Preparing CertBasedAuth

lusassl-msft · lusassl-msft · commit d5915a937452 · 2023-03-27T20:32:28.000+02:00
diff --git a/.build/cspell-words.txt b/.build/cspell-words.txt
@@ -58,6 +58,7 @@ hostnames
 HRESULT
 hsts
 httperr
+ietf
 imap
 Infoworker
 INSUFF
@@ -105,11 +106,12 @@ ntlm
 NTFS
 NUMA
 nupkg
+onmicrosoft
 onprem
 OutlookiOS
 Perflib
 perfmon
-PKCS
+Pkcs
 Prelicensing
 PROCMON
 QWORD
diff --git a/Hybrid/Test-HMAEAS.ps1 b/Hybrid/Test-HMAEAS.ps1
@@ -256,7 +256,7 @@ process {
                 $uri = New-Object "System.Uri" -ArgumentList $easUrl
                 $resource = "$($uri.Scheme)://$($uri.Host)"
                 $applicationClientId = "27922004-5251-4030-b22d-91ecd9a37ea4"
-                $redirectUri = [System.Uri]("urn:ieTf:wg:oauth:2.0:oob").ToLower()
+                $redirectUri = [System.Uri]("urn:ietf:wg:oauth:2.0:oob").ToLower()
                 $authenticationContext = New-Object "Microsoft.IdentityModel.Clients.ActiveDirectory.AuthenticationContext" -ArgumentList $authority
                 $PromptBehavior = [Microsoft.IdentityModel.Clients.ActiveDirectory.PromptBehavior]::RefreshSession
                 $platformParam = New-Object "Microsoft.IdentityModel.Clients.ActiveDirectory.PlatformParameters" -ArgumentList $PromptBehavior, $NULL
diff --git a/Security/src/CVE-2023-23397/CVE-2023-23397.ps1 b/Security/src/CVE-2023-23397/CVE-2023-23397.ps1
@@ -43,6 +43,12 @@
     This optional parameter allows you to provide Azure environment
 .PARAMETER AzureApplicationName
     This optional parameter allows you to provide Azure application name
+.PARAMETER CertificateThumbprint
+    This optional parameter allows you to provide a certificate thumbprint to use the Azure application created by the script
+.PARAMETER AppId
+    This optional parameter allows you to provide the AppId of the Azure application created by the script
+.PARAMETER Organization
+    This optional parameter allows you to provide the organization name e.g., contoso.onmicrosoft.com
 .PARAMETER EWSOnlineURL
     This optional parameter allows you to provide EWS online url
 .PARAMETER EWSOnlineScope
@@ -130,6 +136,18 @@ param(
     [Parameter(Mandatory = $false, ParameterSetName = "Cleanup")]

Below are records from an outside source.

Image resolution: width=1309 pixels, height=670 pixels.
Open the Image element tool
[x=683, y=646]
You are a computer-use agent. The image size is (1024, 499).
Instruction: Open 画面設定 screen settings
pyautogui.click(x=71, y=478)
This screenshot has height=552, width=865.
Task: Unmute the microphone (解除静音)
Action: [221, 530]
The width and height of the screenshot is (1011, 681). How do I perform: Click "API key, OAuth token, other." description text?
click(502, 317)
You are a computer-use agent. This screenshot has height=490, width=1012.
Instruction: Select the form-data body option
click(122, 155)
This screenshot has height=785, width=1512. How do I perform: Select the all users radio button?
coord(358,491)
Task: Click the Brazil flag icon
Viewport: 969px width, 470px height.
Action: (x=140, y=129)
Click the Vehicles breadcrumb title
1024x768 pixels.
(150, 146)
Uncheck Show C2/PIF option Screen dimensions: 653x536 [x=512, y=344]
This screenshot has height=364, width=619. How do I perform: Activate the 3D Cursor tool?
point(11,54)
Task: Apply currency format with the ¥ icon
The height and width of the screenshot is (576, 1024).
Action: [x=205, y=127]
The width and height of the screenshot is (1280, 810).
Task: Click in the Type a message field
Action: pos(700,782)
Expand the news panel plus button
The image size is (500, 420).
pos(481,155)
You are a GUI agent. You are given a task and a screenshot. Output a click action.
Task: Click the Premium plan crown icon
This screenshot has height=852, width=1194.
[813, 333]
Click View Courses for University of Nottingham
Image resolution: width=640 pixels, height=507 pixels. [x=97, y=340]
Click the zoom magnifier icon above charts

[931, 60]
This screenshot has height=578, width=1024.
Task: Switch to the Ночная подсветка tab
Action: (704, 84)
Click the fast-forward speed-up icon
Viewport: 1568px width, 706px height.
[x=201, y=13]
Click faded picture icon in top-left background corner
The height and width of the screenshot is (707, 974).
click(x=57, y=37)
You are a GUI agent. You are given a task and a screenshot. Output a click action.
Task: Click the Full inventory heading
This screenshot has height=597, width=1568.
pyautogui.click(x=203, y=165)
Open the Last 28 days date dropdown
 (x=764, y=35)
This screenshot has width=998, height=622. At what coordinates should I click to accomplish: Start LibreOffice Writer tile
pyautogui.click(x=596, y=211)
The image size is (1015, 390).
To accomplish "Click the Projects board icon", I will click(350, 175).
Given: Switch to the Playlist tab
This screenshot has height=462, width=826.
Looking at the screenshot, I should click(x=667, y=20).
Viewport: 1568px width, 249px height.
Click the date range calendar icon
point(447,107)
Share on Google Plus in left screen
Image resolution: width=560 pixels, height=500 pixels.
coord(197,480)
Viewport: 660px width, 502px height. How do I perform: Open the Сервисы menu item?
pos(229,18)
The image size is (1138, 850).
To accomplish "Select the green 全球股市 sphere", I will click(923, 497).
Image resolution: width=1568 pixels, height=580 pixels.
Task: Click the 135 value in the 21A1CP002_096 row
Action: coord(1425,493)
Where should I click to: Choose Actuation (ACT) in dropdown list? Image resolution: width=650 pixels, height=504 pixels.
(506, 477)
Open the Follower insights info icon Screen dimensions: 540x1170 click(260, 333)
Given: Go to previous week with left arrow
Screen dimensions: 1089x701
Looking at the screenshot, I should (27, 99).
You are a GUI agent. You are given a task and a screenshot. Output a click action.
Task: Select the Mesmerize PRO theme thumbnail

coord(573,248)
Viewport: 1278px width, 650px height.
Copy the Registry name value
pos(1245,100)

     [String]$AzureApplicationName = "CVE-2023-23397Application",
 
+    [Parameter(Mandatory = $false, ParameterSetName = "Audit")]
+    [Parameter(Mandatory = $false, ParameterSetName = "Cleanup")]
+    [String]$CertificateThumbprint,
+
+    [Parameter(Mandatory = $false, ParameterSetName = "Audit")]
+    [Parameter(Mandatory = $false, ParameterSetName = "Cleanup")]
+    [String]$AppId,
+
+    [Parameter(Mandatory = $false, ParameterSetName = "Audit")]
+    [Parameter(Mandatory = $false, ParameterSetName = "Cleanup")]
+    [String]$Organization,
+
     [Parameter(Mandatory = $false, ParameterSetName = "Audit")]
     [Parameter(Mandatory = $false, ParameterSetName = "Cleanup")]
     [Uri]$EWSOnlineURL = "https://outlook.office365.com/EWS/Exchange.asmx",
@@ -227,6 +245,7 @@ begin {
     . $PSScriptRoot\..\..\..\Shared\Get-NuGetPackage.ps1
     . $PSScriptRoot\..\..\..\Shared\Invoke-ExtractArchive.ps1
     . $PSScriptRoot\..\..\..\Shared\LoggerFunctions.ps1
+    . $PSScriptRoot\..\..\..\Shared\AzureFunctions\Get-NewJsonWebToken.ps1
     . $PSScriptRoot\..\..\..\Shared\Show-Disclaimer.ps1
 
     $loggerParams = @{
@@ -400,15 +419,22 @@ begin {
             [string]$ClientID,
             [string]$AppSecret,
             [string]$AzureADEndpoint,
+            [bool]$UseCertificateToAuthenticate = $false,
             [string]$Scope
         )
 
         try {
             $body = @{
-                scope         = $Scope
-                client_id     = $ClientID
-                client_secret = $AppSecret
-                grant_type    = "client_credentials"
+                scope      = $Scope
+                client_id  = $ClientID
+                grant_type = "client_credentials"
+            }
+
+            if ($UseCertificateToAuthenticate) {
+                $body.Add("client_assertion_type", "urn:ietf:params:oauth:client-assertion-type:jwt-bearer")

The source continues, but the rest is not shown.